Hayes did not help her cause by failing to mention that
she lives with John Greene, a member of the development group behind
the new hotel. Her larger issue, economic justice for all people, is
very real, and one that became a major concern of Martin Luther King
Jr., as basic civil rights became law. But the old ways — the
post-civil rights era, pre-civil rights museum ways — failed her this
time.
And that’s a good thing. Unfounded charges of racism are
not just unfair, they give cover to racists and people who want to
pretend for political reasons that race is no longer a factor in
American life. Credit Alston, in all his complexity, for making the
right call on the eve of his triumph.
© News & Record 2010
Ed, I'm not sure I saw anything in your article about Skip Alston's attempted shakedown of our newly elected Mayor and our two newly elected city council members.

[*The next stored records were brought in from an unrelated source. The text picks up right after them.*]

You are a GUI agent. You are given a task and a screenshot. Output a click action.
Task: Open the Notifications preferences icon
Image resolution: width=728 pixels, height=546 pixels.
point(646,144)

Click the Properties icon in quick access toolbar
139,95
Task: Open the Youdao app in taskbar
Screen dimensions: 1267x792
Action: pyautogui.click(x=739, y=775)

And Ed, I'm pretty sure that it was Skip Alston's and Earl Jones's intent to open this museum many years ago, like around 1999-2000. I recall when the News & Record (in a rare example of showing some journalistic integrity) wrote a series of articles back around that time asking why it was taking so long for the museum to open (and why so much money was being spent on just about everything except construction costs) Skip Alston played the race card and stated he would no longer speak to "the white media."
Tomorrow's opening is a significant event. But let's not start having selective memory or revising history.

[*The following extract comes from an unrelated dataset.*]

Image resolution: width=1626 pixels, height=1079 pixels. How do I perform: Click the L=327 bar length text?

Posted by: Doc Alexander | Jan 31, 2010 at 05:26 PM
Doc, I'm not sure what you saw, either, but the column mentions both the long, tortured history of the project and Alston's backroom pressure on council members.
Posted by: Ed Cone | Jan 31, 2010 at 06:05 PM
On the otherside of the coin. How does Elm Street Partners or what ever they are called fit in? How can you justify spending 12.4 million for properties that were bought for a little more than a 10th of that about 7 years ago in the worst real estate market in the last 30 years. Hasn't anybody on the buy side heard of "negotiating"?
Posted by: john wrenn | Feb 01, 2010 at 07:56 AM
As Mike Weaver has pointed out, it's other people's money.
Also, the "buy side" and the "sell side" are on the same side -- they are working together on the project.
I would like to know the implications of equity participation -- what does one get, besides a stake in the project? What are the tax benefits, and can equity holders find ways to get cash from the bond offering?
Posted by: Ed Cone | Feb 01, 2010 at 09:09 AM
Certainly somewhere in the process independant appraisal(s) of the Elm Street properties would have been required...... right? maybe they already have them? Does anyone know if/when appraisals would have been required?
Posted by: Mick | Feb 01, 2010 at 11:10 AM
I'm unaware of any such appraisals, Mick.